AVAILABLE RECORDS ::
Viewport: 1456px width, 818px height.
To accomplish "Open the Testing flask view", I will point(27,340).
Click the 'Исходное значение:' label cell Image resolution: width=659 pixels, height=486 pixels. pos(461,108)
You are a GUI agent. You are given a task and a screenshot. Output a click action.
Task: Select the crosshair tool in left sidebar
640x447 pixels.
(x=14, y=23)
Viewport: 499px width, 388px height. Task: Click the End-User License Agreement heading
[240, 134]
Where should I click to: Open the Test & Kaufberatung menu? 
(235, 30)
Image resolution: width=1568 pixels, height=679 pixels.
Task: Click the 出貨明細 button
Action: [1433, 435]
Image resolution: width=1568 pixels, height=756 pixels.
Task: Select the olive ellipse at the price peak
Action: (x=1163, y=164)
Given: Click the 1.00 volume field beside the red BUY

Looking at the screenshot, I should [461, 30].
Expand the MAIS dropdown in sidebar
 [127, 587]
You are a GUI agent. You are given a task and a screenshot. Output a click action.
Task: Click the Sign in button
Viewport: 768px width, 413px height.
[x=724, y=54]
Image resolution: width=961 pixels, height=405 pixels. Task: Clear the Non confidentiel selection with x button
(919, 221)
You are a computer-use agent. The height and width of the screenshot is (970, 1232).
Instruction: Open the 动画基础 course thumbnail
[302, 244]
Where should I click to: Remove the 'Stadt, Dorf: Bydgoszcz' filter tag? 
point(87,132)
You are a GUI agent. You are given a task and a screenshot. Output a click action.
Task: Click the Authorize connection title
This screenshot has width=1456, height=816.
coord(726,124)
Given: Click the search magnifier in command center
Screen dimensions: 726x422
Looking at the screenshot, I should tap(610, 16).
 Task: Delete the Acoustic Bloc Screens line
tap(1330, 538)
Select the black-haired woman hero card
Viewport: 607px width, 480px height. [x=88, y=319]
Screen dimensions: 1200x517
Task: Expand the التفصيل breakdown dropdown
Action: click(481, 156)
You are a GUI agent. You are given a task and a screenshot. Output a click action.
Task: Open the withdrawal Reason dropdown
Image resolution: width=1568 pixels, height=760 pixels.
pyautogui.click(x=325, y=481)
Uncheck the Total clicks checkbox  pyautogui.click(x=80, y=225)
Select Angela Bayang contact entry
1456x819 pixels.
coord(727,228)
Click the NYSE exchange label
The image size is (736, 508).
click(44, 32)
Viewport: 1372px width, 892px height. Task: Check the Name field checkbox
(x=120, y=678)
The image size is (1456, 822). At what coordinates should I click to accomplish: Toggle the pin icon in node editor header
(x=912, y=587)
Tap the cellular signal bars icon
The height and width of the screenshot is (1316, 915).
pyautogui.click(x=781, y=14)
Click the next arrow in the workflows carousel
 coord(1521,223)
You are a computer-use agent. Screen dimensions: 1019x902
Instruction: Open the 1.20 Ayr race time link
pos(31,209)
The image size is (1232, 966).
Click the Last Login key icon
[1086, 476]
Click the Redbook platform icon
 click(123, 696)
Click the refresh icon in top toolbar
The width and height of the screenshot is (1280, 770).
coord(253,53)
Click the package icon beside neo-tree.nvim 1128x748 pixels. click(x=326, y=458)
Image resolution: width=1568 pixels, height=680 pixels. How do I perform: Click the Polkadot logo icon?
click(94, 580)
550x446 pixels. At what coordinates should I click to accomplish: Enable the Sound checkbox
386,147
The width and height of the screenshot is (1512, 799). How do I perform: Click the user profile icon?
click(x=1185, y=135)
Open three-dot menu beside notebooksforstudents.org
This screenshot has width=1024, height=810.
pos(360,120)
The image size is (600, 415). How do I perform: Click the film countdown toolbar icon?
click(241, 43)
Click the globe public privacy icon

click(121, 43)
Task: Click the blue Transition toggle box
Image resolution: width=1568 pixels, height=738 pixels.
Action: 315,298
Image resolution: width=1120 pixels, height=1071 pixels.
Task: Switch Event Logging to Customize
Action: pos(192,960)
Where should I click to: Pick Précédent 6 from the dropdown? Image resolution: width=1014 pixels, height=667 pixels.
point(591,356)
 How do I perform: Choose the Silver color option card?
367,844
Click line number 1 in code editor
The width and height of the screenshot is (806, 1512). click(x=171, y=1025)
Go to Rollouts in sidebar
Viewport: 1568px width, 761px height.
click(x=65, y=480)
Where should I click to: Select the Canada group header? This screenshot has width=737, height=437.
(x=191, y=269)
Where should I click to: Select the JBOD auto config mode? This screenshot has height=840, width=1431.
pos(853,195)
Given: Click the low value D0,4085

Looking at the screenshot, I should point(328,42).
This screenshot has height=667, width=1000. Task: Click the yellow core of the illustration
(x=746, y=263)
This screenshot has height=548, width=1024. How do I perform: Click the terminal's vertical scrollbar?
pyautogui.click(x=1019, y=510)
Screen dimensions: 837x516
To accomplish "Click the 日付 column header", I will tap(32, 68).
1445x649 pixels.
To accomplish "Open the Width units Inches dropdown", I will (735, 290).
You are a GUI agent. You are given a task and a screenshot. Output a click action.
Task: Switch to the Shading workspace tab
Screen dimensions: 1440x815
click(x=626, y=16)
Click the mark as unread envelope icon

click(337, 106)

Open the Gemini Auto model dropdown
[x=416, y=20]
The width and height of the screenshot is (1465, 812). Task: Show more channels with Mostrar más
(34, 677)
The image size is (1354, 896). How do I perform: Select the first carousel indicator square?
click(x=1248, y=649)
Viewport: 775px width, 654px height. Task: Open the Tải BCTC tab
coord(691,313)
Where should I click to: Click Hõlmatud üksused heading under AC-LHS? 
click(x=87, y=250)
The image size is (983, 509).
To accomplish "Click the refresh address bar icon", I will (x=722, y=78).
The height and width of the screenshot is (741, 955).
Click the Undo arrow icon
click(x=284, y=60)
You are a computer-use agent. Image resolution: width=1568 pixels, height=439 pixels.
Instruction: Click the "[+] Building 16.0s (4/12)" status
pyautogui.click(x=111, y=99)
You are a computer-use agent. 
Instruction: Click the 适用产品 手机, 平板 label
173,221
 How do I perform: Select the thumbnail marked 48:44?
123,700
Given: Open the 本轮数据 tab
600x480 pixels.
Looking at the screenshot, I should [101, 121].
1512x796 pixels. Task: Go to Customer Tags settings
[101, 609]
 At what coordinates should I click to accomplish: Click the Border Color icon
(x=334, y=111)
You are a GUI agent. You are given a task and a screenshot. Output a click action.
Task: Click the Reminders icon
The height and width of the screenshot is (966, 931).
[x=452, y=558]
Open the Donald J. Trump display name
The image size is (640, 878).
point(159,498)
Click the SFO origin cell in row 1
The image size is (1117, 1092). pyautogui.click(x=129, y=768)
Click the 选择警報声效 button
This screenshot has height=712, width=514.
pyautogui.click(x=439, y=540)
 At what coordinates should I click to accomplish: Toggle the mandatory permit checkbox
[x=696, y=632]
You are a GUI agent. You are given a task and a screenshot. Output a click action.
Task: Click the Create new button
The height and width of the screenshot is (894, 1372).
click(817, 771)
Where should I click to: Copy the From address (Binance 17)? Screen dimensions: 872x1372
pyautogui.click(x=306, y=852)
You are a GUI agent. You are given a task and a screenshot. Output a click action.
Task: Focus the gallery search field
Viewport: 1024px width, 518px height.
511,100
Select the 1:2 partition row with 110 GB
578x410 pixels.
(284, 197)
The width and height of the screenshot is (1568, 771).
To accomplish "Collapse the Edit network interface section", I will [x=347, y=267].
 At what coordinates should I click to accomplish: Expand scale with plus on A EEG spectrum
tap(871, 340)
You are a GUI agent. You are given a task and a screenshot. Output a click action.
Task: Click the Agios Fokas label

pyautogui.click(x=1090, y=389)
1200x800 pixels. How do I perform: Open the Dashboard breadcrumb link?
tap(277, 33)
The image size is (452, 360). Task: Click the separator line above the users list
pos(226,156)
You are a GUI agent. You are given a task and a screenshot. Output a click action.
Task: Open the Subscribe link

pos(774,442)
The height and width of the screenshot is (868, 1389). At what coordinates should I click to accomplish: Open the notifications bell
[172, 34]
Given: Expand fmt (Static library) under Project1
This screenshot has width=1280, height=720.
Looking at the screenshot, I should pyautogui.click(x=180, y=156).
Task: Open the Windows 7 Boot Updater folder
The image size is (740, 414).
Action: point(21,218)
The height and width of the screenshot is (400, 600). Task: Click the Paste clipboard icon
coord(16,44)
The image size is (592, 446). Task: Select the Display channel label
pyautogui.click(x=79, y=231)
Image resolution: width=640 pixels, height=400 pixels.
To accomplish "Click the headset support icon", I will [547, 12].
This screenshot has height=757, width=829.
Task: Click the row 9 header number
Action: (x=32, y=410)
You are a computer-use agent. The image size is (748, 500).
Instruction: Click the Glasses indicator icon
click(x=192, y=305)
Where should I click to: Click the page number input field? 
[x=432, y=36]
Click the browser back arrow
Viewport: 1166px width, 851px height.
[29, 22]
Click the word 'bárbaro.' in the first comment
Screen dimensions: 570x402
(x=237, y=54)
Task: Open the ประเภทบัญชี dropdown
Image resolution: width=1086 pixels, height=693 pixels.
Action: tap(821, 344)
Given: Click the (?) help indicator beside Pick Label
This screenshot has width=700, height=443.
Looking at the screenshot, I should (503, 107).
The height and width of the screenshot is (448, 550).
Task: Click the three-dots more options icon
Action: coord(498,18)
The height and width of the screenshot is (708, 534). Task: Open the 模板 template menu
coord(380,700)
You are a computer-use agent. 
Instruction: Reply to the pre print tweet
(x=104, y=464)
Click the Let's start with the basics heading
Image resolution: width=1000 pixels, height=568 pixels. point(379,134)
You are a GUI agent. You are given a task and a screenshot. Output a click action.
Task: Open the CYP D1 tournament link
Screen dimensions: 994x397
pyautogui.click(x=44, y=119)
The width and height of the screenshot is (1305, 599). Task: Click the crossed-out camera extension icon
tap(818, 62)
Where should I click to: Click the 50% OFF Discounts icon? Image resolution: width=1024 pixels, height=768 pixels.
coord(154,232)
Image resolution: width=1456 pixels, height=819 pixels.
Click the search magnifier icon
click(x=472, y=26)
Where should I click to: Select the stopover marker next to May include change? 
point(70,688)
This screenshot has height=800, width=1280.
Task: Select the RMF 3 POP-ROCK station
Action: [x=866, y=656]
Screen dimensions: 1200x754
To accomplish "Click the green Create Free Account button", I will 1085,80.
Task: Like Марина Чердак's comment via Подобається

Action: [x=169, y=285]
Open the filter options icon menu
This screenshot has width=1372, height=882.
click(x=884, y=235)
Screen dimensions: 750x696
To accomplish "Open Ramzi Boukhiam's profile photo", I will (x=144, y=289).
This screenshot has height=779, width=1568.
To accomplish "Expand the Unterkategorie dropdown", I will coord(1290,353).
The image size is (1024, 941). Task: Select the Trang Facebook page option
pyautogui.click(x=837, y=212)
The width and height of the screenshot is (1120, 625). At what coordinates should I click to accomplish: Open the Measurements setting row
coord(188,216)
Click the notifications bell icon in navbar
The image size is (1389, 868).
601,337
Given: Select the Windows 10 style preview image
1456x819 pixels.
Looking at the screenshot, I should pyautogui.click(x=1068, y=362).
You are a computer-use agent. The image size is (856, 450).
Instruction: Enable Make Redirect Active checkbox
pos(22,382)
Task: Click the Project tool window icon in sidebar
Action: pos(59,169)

THE TASK ::
Copy everything from the line containing "The width and height of the screenshot is (1120, 625)." down to the end of the entries, switching "Measurements" to "Dimensions" and leaving all else unchanged.

ANSWER TO THIS EXERCISE ::
The width and height of the screenshot is (1120, 625). At what coordinates should I click to accomplish: Open the Dimensions setting row
coord(188,216)
Click the notifications bell icon in navbar
The image size is (1389, 868).
601,337
Given: Select the Windows 10 style preview image
1456x819 pixels.
Looking at the screenshot, I should pyautogui.click(x=1068, y=362).
You are a computer-use agent. The image size is (856, 450).
Instruction: Enable Make Redirect Active checkbox
pos(22,382)
Task: Click the Project tool window icon in sidebar
Action: pos(59,169)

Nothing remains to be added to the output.